I have hyperlink in Word's ContentControl
like below
http://www.yahoo.com
and I'm storing it's value as below to use it later on
var encoded = Convert.ToBase64String(Encoding.UTF8.GetBytes(cc.Range.WordOpenXML));
when I decode it again as below and getting its text content as,
var decoded = Encoding.UTF8.GetString(Convert.FromBase64String(encoded));
XDocument doc = XDocument.Parse(decoded);
string ccText = doc.Descendants(XName.Get("document", "http://schemas.openxmlformats.org/wordprocessingml/2006/main")).FirstOrDefault().Value;
by this I'm getting HYPERLINK "http://www.yahoo.com/" \o "Follow link"
instead of http://www.yahoo.com
, expecting http://www.yahoo.com
as result.
same is the case for email where getting HYPERLINK "mailto:abc@xyz.com" abc@xyz.com
instead of abc@xyz.com
If I'm using cc.Range.WordOpenXML
in above method to get text content, instead of decoded one, then I'm getting proper value as http://www.yahoo.com
When I compared decoded XML with prior to encoded one, It seems like Hyperlink node of XML is getting modified, I think this is the root cause for this issue.
Original XML before encoding: retrieved from doc.Descendants(XName.Get("document", "http://schemas.openxmlformats.org/wordprocessingml/2006/main"))
<w:hyperlink r:id="rId4" w:tooltip="Follow link" w:history="1">
<w:r w:rsidRPr="00E862A6">
<w:rPr>
<w:rStyle w:val="Hyperlink" />
</w:rPr>
<w:t>http://www.yahoo.com</w:t>
</w:r>
</w:hyperlink>
changed XML structure after decoding:
<w:ins w:id="5" w:author="xxxxxx xxxxxx" w:date="2021-03-30T16:42:00Z">
<w:r>
<w:instrText xml:space="preserve"> HYPERLINK "http://www.yahoo.com/" \o "Follow link" </w:instrText>
</w:r>
<w:r>
<w:fldChar w:fldCharType="separate" />
</w:r>
<w:r w:rsidRPr="00E862A6">
<w:rPr>
<w:rStyle w:val="Hyperlink" />
</w:rPr>
<w:t>http://www.yahoo.com</w:t>
</w:r>
<w:r>
<w:rPr>
<w:rStyle w:val="Hyperlink" />
</w:rPr>
<w:fldChar w:fldCharType="end" />
</w:r>
</w:ins>
Any way to get plain hyperlink text instead of its syntax value, from Word's ContentControl
's Range
stored like above use case? not sure if I'm doing something wrong here.
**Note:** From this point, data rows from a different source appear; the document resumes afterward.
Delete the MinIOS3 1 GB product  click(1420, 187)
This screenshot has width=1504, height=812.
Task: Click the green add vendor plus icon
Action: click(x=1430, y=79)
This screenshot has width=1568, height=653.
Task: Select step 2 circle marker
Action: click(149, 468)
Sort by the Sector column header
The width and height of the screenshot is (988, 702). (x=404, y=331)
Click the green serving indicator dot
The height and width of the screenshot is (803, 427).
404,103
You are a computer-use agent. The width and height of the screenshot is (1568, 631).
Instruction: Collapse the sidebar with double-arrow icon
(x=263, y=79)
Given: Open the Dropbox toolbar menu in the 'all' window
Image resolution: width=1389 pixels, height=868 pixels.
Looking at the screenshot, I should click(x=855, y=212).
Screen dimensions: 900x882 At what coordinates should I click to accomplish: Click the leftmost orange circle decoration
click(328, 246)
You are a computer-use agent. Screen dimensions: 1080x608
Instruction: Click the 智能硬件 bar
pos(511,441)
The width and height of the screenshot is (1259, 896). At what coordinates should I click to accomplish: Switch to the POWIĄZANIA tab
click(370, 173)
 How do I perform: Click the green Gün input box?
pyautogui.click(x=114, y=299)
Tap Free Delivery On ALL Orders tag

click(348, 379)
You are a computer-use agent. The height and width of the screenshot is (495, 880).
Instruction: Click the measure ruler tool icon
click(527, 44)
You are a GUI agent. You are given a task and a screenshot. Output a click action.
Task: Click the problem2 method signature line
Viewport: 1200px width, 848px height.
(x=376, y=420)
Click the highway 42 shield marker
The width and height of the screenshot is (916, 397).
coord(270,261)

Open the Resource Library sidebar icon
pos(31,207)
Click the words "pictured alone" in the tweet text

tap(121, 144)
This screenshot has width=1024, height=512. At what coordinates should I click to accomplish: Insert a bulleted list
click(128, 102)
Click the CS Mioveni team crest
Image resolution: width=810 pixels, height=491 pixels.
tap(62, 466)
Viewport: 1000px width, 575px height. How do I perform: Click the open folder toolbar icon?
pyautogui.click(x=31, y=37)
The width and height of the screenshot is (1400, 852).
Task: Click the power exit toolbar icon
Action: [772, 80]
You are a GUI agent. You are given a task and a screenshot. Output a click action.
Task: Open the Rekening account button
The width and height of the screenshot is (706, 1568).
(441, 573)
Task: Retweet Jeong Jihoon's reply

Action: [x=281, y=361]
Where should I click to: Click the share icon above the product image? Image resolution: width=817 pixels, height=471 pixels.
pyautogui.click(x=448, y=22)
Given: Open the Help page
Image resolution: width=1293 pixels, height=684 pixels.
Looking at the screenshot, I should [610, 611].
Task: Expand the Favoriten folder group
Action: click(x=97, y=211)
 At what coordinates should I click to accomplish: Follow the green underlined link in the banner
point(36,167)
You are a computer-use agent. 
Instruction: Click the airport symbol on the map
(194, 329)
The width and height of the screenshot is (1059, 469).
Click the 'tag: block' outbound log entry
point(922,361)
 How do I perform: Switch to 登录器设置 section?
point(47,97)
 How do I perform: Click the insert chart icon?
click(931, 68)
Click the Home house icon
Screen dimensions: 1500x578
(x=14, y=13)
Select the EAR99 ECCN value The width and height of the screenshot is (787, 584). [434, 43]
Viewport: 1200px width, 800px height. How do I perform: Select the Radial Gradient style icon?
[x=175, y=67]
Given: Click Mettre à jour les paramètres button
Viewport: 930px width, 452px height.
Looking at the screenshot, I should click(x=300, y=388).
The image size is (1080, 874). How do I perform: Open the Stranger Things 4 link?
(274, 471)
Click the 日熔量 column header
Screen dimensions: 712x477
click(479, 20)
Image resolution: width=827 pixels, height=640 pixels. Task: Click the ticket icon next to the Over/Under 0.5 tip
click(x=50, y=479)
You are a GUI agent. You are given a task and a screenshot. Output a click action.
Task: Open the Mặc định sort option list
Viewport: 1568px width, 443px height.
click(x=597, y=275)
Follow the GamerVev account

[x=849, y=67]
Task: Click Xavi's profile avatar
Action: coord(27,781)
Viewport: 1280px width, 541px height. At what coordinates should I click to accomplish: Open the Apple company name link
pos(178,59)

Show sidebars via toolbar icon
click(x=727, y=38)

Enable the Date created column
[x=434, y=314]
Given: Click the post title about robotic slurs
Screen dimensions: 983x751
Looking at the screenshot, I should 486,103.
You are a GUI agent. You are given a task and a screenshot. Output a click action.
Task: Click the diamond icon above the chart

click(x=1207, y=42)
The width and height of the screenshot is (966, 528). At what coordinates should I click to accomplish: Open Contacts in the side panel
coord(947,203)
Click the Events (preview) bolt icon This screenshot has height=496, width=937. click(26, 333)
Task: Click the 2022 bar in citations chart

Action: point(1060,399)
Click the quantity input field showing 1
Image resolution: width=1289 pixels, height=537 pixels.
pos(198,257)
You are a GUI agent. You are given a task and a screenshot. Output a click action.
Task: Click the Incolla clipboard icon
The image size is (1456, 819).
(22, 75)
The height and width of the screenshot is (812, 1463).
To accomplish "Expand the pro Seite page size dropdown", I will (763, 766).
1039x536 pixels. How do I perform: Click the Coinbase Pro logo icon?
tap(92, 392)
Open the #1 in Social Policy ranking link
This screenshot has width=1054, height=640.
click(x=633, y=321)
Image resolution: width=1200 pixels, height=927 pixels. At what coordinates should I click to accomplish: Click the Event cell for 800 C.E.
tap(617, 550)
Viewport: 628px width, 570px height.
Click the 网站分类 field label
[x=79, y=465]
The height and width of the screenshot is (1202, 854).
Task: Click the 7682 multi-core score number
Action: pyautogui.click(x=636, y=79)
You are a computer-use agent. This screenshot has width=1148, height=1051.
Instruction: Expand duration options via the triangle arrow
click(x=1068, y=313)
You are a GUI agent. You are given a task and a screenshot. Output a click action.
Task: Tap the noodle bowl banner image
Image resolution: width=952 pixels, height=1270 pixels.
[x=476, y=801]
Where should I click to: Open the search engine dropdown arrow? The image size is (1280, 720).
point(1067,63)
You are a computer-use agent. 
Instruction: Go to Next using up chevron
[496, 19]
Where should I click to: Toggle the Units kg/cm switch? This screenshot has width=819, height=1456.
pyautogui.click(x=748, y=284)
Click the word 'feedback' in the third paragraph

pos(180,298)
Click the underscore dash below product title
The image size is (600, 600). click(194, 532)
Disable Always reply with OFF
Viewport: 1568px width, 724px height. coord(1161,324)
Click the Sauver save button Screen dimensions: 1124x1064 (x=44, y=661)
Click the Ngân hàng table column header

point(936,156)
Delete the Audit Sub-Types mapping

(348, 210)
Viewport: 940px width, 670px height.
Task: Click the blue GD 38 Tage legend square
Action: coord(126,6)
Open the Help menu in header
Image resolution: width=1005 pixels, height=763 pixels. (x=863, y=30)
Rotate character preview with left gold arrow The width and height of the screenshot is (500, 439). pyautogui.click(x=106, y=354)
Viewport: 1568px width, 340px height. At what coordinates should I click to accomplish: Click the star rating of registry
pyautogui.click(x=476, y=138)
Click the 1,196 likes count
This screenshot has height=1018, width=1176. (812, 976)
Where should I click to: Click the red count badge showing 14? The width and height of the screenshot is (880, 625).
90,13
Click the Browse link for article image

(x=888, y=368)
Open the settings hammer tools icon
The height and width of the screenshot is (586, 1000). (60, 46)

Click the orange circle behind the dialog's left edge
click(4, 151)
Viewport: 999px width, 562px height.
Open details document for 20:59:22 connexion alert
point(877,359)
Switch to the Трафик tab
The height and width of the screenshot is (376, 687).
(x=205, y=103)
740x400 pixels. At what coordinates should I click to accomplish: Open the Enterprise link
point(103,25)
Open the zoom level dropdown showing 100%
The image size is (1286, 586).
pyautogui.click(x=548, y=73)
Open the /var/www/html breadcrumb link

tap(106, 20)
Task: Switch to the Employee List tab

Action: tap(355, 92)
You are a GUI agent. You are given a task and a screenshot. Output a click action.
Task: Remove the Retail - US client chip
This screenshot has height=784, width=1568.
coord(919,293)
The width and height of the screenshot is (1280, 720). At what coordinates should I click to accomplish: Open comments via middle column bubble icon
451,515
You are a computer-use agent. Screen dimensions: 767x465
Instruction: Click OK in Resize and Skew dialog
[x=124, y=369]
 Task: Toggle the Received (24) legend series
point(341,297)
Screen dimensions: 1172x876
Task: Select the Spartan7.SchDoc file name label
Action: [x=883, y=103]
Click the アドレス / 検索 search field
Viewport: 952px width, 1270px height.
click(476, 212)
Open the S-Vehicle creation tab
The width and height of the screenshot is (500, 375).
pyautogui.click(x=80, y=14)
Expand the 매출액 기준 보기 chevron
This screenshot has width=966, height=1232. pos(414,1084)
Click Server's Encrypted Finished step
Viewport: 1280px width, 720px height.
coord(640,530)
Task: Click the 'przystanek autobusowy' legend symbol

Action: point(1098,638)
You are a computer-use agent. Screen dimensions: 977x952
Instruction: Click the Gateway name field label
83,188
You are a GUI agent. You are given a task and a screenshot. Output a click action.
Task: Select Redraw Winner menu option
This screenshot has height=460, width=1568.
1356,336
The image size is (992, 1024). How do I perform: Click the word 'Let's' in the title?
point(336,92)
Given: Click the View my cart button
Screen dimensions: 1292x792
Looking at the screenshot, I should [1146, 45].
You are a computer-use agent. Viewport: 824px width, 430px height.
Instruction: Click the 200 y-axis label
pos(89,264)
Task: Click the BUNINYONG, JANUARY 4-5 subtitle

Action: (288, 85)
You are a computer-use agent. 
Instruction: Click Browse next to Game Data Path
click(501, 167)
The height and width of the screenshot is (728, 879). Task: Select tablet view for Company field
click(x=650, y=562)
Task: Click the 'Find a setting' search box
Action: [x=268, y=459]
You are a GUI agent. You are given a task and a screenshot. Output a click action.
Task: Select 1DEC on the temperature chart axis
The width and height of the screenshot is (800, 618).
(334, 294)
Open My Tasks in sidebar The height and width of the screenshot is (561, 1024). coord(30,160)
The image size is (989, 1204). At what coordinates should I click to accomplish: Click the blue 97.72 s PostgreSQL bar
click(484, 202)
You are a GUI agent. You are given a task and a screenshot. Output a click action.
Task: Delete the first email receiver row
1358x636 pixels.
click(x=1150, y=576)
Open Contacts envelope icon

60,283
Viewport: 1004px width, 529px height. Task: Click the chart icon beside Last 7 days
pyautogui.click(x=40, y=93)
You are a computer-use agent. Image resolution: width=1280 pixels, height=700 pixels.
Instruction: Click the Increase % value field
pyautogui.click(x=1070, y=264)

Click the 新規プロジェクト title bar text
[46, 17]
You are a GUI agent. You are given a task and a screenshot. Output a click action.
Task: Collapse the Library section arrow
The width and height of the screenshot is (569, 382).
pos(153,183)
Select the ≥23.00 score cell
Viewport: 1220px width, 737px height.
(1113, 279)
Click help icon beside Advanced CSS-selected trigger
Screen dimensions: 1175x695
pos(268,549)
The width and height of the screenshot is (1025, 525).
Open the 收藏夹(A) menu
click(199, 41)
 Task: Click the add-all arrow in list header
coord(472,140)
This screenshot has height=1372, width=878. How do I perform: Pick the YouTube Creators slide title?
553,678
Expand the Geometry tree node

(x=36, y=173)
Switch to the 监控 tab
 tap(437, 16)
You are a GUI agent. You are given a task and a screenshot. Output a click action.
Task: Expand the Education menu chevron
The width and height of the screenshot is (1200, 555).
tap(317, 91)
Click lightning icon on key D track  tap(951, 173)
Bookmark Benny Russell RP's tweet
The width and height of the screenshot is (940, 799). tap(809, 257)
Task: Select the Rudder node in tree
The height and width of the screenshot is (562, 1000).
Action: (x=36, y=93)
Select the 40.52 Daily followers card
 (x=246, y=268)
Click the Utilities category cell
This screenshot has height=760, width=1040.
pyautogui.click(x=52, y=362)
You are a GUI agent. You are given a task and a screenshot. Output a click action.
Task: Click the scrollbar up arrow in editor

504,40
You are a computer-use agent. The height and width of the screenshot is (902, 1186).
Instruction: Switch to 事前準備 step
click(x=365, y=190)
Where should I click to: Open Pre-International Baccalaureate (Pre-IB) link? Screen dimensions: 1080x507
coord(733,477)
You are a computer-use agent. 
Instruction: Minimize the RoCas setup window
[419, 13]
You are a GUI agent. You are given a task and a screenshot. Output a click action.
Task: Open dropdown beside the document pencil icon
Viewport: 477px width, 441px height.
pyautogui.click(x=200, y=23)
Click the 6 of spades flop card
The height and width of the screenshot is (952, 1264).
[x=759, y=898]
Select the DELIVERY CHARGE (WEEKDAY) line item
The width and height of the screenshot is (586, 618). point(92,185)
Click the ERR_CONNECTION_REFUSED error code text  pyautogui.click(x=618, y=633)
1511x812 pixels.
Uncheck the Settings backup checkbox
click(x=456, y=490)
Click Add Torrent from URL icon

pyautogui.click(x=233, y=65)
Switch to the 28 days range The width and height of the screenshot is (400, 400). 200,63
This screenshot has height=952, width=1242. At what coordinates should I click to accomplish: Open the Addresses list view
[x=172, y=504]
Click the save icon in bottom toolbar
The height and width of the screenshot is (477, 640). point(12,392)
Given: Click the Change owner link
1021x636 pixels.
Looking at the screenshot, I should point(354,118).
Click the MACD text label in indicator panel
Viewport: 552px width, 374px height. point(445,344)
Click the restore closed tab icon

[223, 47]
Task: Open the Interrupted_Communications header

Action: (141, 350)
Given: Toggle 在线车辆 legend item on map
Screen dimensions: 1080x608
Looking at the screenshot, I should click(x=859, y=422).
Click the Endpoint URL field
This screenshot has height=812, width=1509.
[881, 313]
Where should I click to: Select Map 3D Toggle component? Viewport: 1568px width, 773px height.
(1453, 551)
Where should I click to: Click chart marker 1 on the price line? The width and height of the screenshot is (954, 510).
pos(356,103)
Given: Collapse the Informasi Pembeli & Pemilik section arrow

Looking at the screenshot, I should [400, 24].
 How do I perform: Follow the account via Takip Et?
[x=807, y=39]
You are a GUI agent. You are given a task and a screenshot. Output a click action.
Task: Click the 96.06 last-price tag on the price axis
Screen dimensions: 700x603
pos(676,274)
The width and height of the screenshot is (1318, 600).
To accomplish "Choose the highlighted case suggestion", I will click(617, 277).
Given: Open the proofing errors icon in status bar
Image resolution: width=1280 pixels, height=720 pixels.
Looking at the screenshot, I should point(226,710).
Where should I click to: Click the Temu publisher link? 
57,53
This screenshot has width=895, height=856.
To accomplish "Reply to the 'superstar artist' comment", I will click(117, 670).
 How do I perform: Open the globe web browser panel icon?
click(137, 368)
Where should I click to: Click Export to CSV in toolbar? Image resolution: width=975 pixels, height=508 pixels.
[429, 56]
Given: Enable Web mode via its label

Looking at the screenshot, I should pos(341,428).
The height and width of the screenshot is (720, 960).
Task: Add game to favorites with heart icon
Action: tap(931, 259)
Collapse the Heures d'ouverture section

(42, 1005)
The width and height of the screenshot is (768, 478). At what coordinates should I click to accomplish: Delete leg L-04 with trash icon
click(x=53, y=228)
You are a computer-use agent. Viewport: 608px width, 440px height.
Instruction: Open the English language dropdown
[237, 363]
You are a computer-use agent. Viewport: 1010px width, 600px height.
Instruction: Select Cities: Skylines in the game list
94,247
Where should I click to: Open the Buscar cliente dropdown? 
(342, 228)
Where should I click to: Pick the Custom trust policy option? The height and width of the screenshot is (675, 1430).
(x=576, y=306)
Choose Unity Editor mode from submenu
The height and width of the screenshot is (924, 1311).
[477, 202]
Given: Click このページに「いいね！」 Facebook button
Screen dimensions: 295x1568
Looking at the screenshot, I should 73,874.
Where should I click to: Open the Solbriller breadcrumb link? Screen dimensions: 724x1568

I didn't get any solution for this root cause, So until I get way to retrieve valid required text from range without HYPERLINK syntax,
Not a best way or perfect solution, but as workaround for now I removed HYPERLINK \"
and \\o \"Follow link\"
from string to get only http://www.yahoo.com/
after finding its position in string.
Looking forward to actual solution.